An incident region configured to be opposed to the light emitting element;

A first total reflection surface arranged on the opposite side of the incident region;

An emission surface arranged in one direction orthogonal to an optical axis of the light emitting element;

A second total reflection surface arranged on the opposite side of the emission surface in the one direction;

A third total reflection surface arranged on an opposite side of the second total reflection surface in a direction along the optical axis; and

A connection surface connecting the first total reflection surface and the third total reflection surface,

The incident region has:

A first incident surface that is arranged to face the light emitting element and on which light of light emitted from the light emitting element, at least light having a small emission angle with respect to the optical axis, enters; and

A second incident surface that is arranged closer to the second total reflection surface side than the first incident surface in the one direction and on which light traveling toward the second total reflection surface side out of light emitted from the light emitting element enters,

A part of the light emitted from the light emitting element is incident on the first incident surface, reflected by the first total reflection surface, and emitted from the emission surface,

The light emitted from the light emitting element is incident on the second incident surface, reflected by the second total reflection surface and the third total reflection surface in this order, emitted from the connection surface, and re-incident on the first total reflection surface and emitted from the emission surface.

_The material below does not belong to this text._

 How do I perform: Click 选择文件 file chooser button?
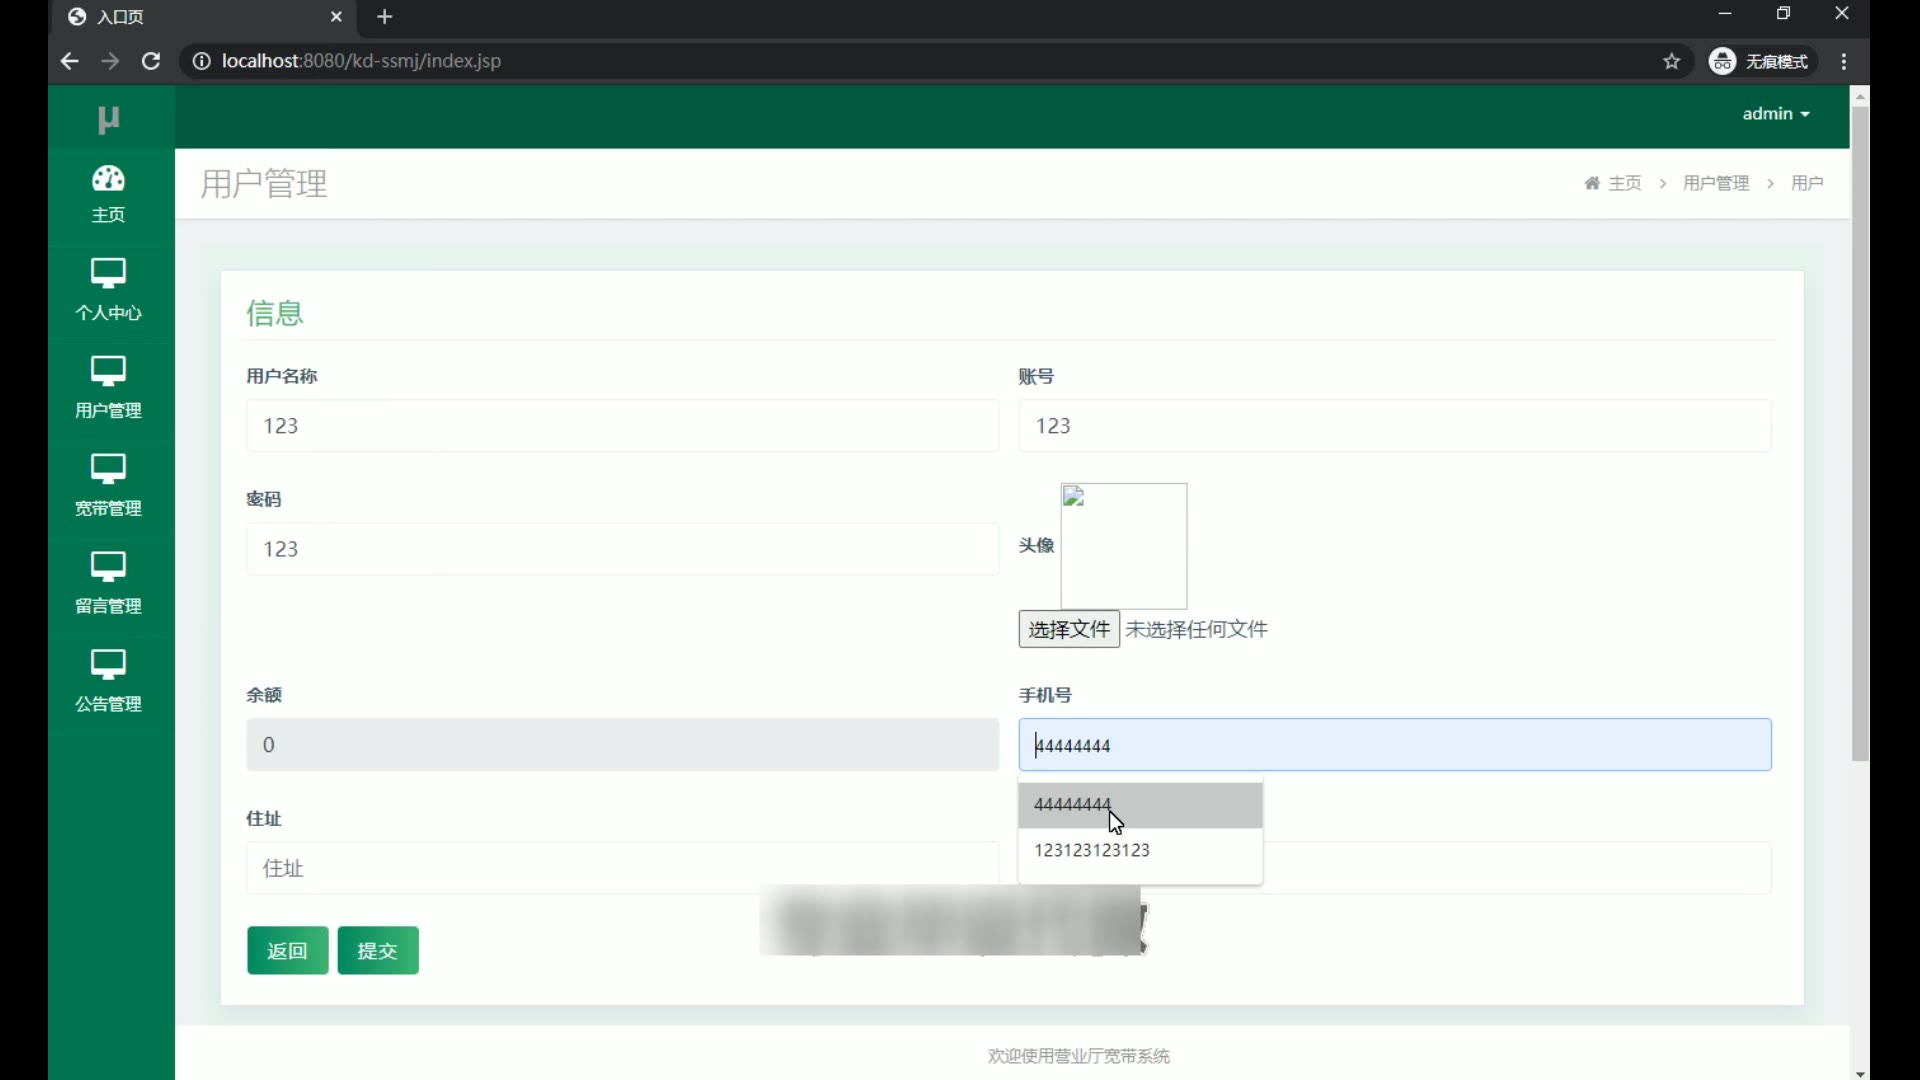tap(1069, 629)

2. The light beam steering section of claim 1,

The second incident surface is arranged along the optical axis.

3. The light beam control section according to claim 1 or 2,

The first incident surface includes:

a first convex portion arranged between the optical axis and the emission surface, and configured to cause a part of light emitted from the light emitting element and directed to the emission surface side to enter and then be reflected by the first total reflection surface;

And a second convex portion which is arranged closer to the second incident surface side than the first convex portion in the one direction, and which mainly causes a part of light emitted from an end portion of the light emitting element on the second total reflection surface side to be incident and then reflected toward the first total reflection surface.

4. The light beam steering section of claim 1,

The first total reflection surface is formed such that a slope of a tangent line becomes gradually smaller toward the one direction,

The second total reflection surface is formed to gradually get away from the exit surface as approaching the third total reflection surface,

The third total reflection surface is formed to gradually get away from the exit surface as approaching the second total reflection surface.

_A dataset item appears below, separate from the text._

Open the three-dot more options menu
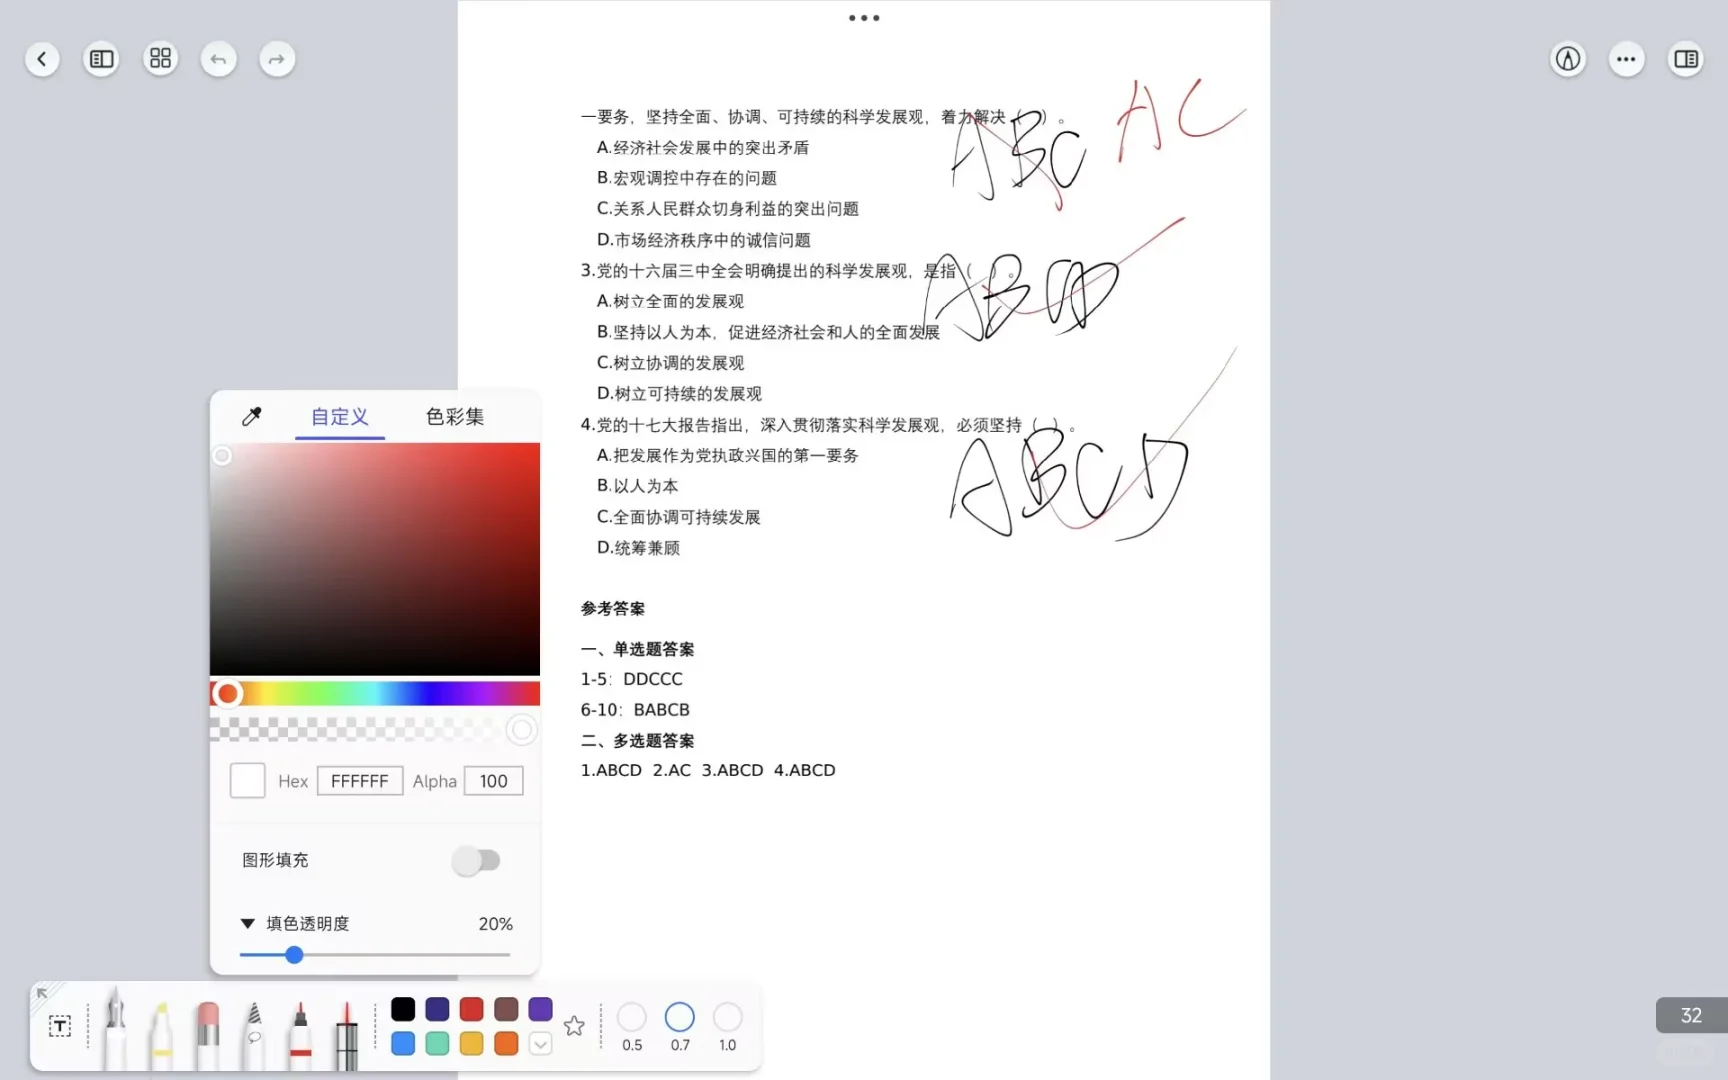 click(1625, 58)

5. The light beam steering section of claim 1,

The connection surface and the emission surface are arranged in a direction along the optical axis.

6. The light beam steering section of claim 1,

the incident area, the first total reflection surface, the exit surface, the second total reflection surface, the third total reflection surface, and the connection surface are rotationally symmetric about an axis as a rotation axis, the axis being closer to the second total reflection surface and the third total reflection surface with respect to the optical axis, the axis being disposed farther from the optical axis than the second total reflection surface and the third total reflection surface.

7. The light beam steering section of claim 1,

The incident area, the first total reflection surface, the exit surface, the second total reflection surface, the third total reflection surface, and the connection surface extend in a direction orthogonal to the optical axis and the one direction.

8. A light emitting device comprising:

A plurality of light emitting elements; and

The light beam control section of any one of claims 1 to 7,

The light flux controlling member is disposed so that the incident region faces the plurality of light emitting elements.

9. An illumination device, comprising:

The light-emitting device of claim 8; and

And a cover which diffuses and transmits light emitted from the light emitting device.